Tracking Workshop Recap

Your success tracking animals in the snow depends a lot on the condition of the snow. Because the weather and timing were excellent, I led a pop-up tracking workshop this past Tuesday, Feb. 1st at First Parish Northboro. The snow conditions were good: dry but not powdery, little to no melting, and enough ‘tracking nights’ between the snowfall and our program to give enough time for animals to move around. Our only challenge was the depth of the snow – deep and dry enough to make larger animal tracking more challenging.

Nonetheless, we made some great discoveries! Staying close to the buildings at first, we explored and found the tracks of a number of small animals – likely mice – whose tiny tails can be seen dragging along between their tracks:

mouse tracks with tail drag

We then moved into the cemetery where we saw evidence of grey squirrels. Lots and lots of grey squirrels. The snow was deep enough that any larger animals moving through would probably stick to the plowed roads that border the inside of the cemetery.

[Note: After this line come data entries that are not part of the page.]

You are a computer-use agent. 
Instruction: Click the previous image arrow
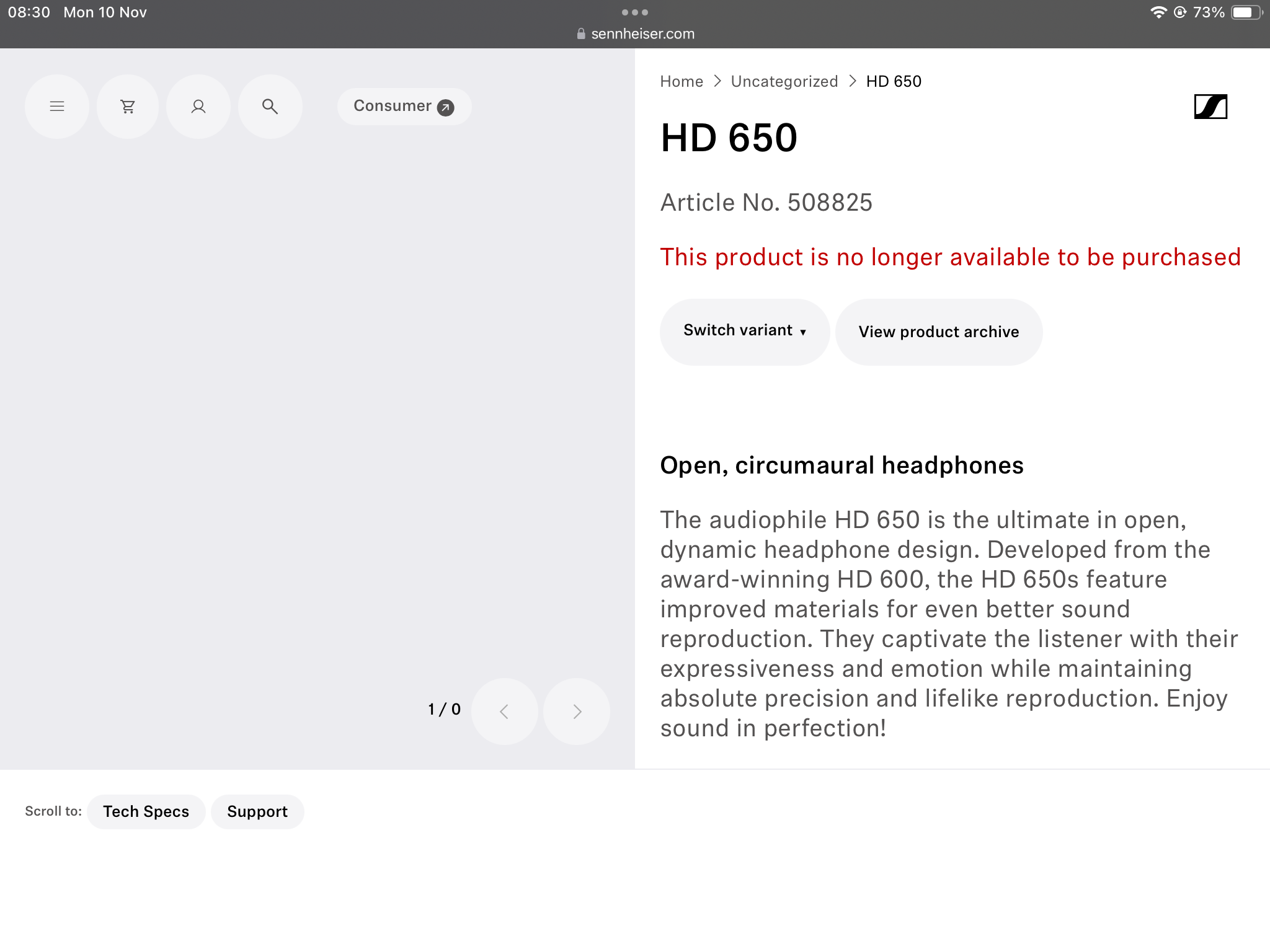point(504,711)
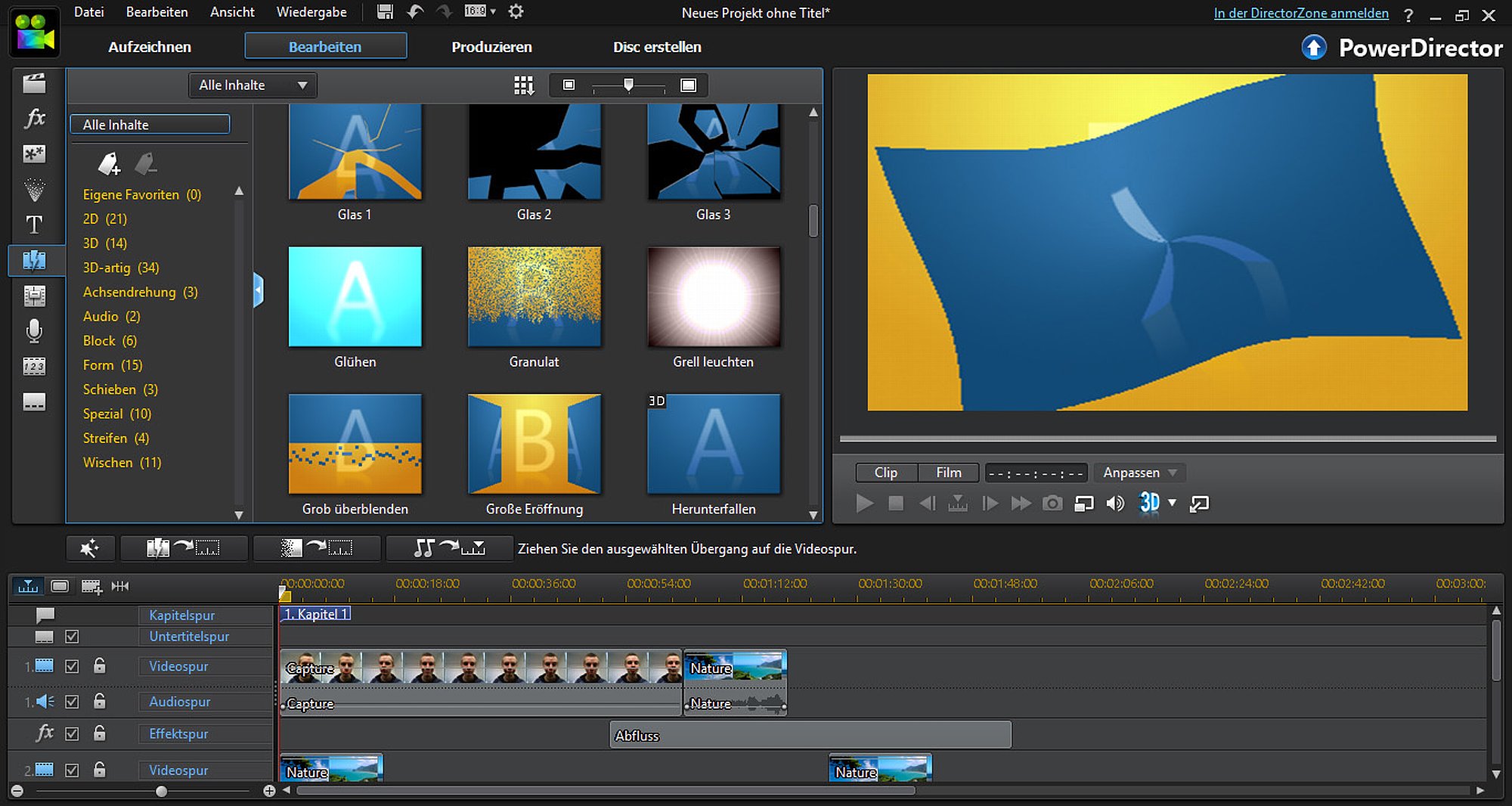Lock the Audiospur track
The image size is (1512, 806).
[99, 702]
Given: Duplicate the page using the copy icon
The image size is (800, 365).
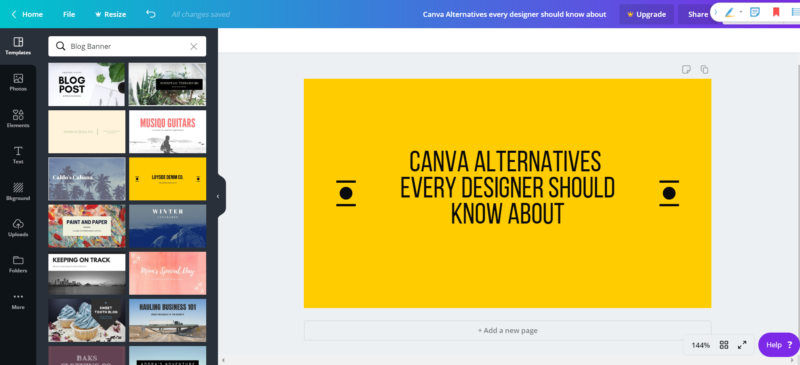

We then made our way to the front lawn where we saw much larger tracks in a very different type of grouping:

coyote tracks
The loping stride of a coyote running across the front lawn

The trail of this animal, which we narrowed down to being a coyote, crossed the entire lawn in this loping/galloping pattern. When we measured the distance between this animal’s groups of tracks it covered nearly 8 feet between groupings as it sped across the lawn.

Our final, and most exciting find was evidence of a raptor – owl or hawk – that swooped down onto the lawn to catch one of the many small animals we saw evidence of throughout our program:

Raptor prints in snow
Tail drag, impact, and wing impression of a raptor-caught meal

To the right of my glove in the center and right of the above picture, you can see the faint streaks of the bird’s tail as it came in (moving toward the left), feet extended to grab its meal. Above and to the left of the glove you can see the impact of where the bird touched down, and below that, streaks where its left wing brushed the snow as it took back off. Unfortunately, the overcast afternoon made the images difficult to see in photos.

When I teach tracking, I do so as a group exercise, where we make a practice of observing as much as we can collectively, before trying to firmly identify our finds. Instead of giving straight answers, I engage in “Coyote Teaching“, a method of inquiry-based exploration that helps participants build their own skills.